Ici ce sont vertes collines, tondues de près comme du velours, chemins pentus serpentant jusqu'aux crêtes, d'où on voit, au-delà des villages, îlots blancs et rouges posés entre deux courbes douces, l'océan et sa ligne d'écume. Où que l'on se trouve, nous entourent les montagnes mythiques. Les larmes nous montent aux yeux devant cette beauté tranquille qui nous possède.
Alors, imaginer ces lieux familiers et sacrés, éventrés, criblés de trous, parcourus par les bulldozers, c'était tout simplement impossible. Et les larmes de nous monter encore aux yeux, cette fois à l'idée du désastre.
Car certains, dans l'ombre avaient exhumé le passé minier et aurifère de ce petit périmètre qui englobe les communes de St Pée, Souraïde, Cambo, Espelette, Ustaritz, Laressore, Itxassou, Jatxou, Halsou, Sare et Ainhoa, territoire de trois AOP et de sites protégés, mettant en péril, outre les paysages, son économie pastorale, agricole et touristique.
La compagnie minière avait déjà obtenu l'autorisation de pratiquer des forages « juste pour exploration ». Et tout en déclarant qu'il n'était pas encore question d'exploitation, ils promettaient la création d'un label « Or Basque ». Cette annonce nous aurait fait rire si nous n'avions eu la gorge si serrée. Il ne fallait pas qu'ils commencent. Surtout que derrière l'or, se profilait la recherche d'autres métaux convoités, regroupés sous l'appellation « Terres rares ». Une fois la mécanique enclenchée, ce serait trop tard.
Rarement une cause fit autant l'unanimité. Citoyens et élus de tous horizons, se levèrent avec détermination contre cet or qui pour trois grammes, nécessiterait l'extraction d'une tonne de terre, sans compter l'impact sur le réseau hydraulique. « La terre est notre trésor, mines d'or, non et non » martelaient les slogans.
Le projet, que plusieurs fois on crut oublié, mais qui n'était qu'en sommeil, fut enfin officiellement abandonné, comme l'annonça avec bonheur notre député :
"Au nom de l'intérêt général, et en particulier de l'agriculture, de l'environnement et du tourisme, il n'y aura heureusement ni exploration, ni exploitation minière au Pays Basque".
Bien avant que toute l'affaire des mines ne commence à faire parler d'elle, Jon, sans le savoir, contribua à enrayer la machine, en y déposant son petit grain de sable.
Il habitait sur les hauteurs d'Itxassou, dans une bergerie aménagée. Il partait dans le monde entier, travailler comme cuistot, souvent sur des bateaux. Après six mois de missions, il revenait passer trois mois chez lui, puis repartait.
De retour de ses voyages, Jon ne se rasait plus, ne se coupait plus les cheveux et profitait pleinement de sa passion : courir pieds-nus, ce qui devenait sa seule façon de se déplacer. Il connaissait tous les sentiers, chemins et autres itinéraires à peine praticables. Il servait de guide lorsqu'on le sollicitait ou que le bouche-à-oreille le mettait en contact avec d'autres amoureux de cette terre.
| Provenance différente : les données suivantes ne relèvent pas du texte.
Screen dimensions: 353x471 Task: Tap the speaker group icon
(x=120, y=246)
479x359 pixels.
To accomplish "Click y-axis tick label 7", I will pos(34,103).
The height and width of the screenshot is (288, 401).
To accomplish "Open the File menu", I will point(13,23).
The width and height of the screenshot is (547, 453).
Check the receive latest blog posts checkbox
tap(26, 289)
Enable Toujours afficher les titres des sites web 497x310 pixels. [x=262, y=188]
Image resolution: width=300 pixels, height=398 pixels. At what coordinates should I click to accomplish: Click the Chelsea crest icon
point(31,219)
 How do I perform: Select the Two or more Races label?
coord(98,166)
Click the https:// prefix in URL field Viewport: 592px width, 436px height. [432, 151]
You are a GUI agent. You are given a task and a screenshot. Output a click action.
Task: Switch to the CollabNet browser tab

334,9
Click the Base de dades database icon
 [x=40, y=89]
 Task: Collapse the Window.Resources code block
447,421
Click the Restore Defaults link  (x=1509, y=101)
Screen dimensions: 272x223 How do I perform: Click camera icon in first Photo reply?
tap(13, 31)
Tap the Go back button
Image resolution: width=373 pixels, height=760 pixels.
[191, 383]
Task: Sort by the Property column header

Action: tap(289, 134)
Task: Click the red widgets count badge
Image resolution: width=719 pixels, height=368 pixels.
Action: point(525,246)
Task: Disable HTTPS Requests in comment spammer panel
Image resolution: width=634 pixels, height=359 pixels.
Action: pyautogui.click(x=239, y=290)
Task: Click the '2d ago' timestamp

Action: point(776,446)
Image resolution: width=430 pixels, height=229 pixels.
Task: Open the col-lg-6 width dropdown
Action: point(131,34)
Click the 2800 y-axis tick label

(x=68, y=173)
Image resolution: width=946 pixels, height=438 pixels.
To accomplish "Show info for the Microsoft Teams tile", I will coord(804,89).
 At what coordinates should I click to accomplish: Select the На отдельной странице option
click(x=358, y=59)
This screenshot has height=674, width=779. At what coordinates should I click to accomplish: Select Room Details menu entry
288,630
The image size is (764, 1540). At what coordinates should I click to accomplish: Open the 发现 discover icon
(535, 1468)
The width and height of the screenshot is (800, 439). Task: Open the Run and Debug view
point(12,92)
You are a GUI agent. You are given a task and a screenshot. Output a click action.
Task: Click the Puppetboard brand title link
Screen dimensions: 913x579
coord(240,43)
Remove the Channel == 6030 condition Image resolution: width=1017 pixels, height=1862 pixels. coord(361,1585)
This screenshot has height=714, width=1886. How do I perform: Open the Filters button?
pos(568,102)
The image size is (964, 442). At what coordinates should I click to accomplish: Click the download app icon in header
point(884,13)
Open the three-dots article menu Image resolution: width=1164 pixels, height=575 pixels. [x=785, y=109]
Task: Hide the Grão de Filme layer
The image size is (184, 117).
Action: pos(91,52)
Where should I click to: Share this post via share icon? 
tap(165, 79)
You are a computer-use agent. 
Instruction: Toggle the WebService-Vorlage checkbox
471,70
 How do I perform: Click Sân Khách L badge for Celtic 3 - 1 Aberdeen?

Ceux qui avaient la chance de partager ces moments avec lui étaient alors entraînés dans des expéditions uniques, vers des espaces insoupçonnés qui marquaient leur cœur à jamais.
C'est ce qui arriva à Sofia, Paul, Sam et Juliette, au cours de cet automne où leur vie changea.
Depuis quelques jours, Jon avait, à plusieurs reprises, surpris le manège d'hommes et de femmes qui n'avaient pas l'allure de randonneurs, loupe de terrain au cou, marteau à pic en main, massette et burin dépassant des poches de leurs sacs à dos. Ces visiteurs très absorbés par leur tâche, ne le remarquèrent pas, tant il cultivait l'art de se déplacer en silence et de se fondre dans le paysage.
Ils devaient faire sa connaissance un peu plus tard, sous les platanes de la terrasse de l'Hôtel du Fronton où ils logeaient. En cette fin d'après-midi de septembre, Jon, comme tous les jours, y était descendu boire un café. Deux garçons et deux filles jeunes et souriants s'installèrent en discutant avec animation à la table voisine de la sienne. Ils avaient changé de tenue et délaissé leurs outils, mais il les reconnut. Il les salua, partagea quelques plaisanteries avec eux et la conversation s'engagea. Ils prétendirent être en vacances. Jon sentait qu'ils mentaient mais n'en laissa pas paraître. En apprenant qu'il était guide, ils le supplièrent en riant de bien vouloir les traîner avec lui. Jon accepta et leur proposa même, tout de suite, en guise de mise en bouche, une petite balade jusqu'à l'aérodrome où ils restèrent sans voix, enveloppés par la majesté et la paix du lieu, contemplant la vue fabuleuse qui portait très loin sous le soleil couchant.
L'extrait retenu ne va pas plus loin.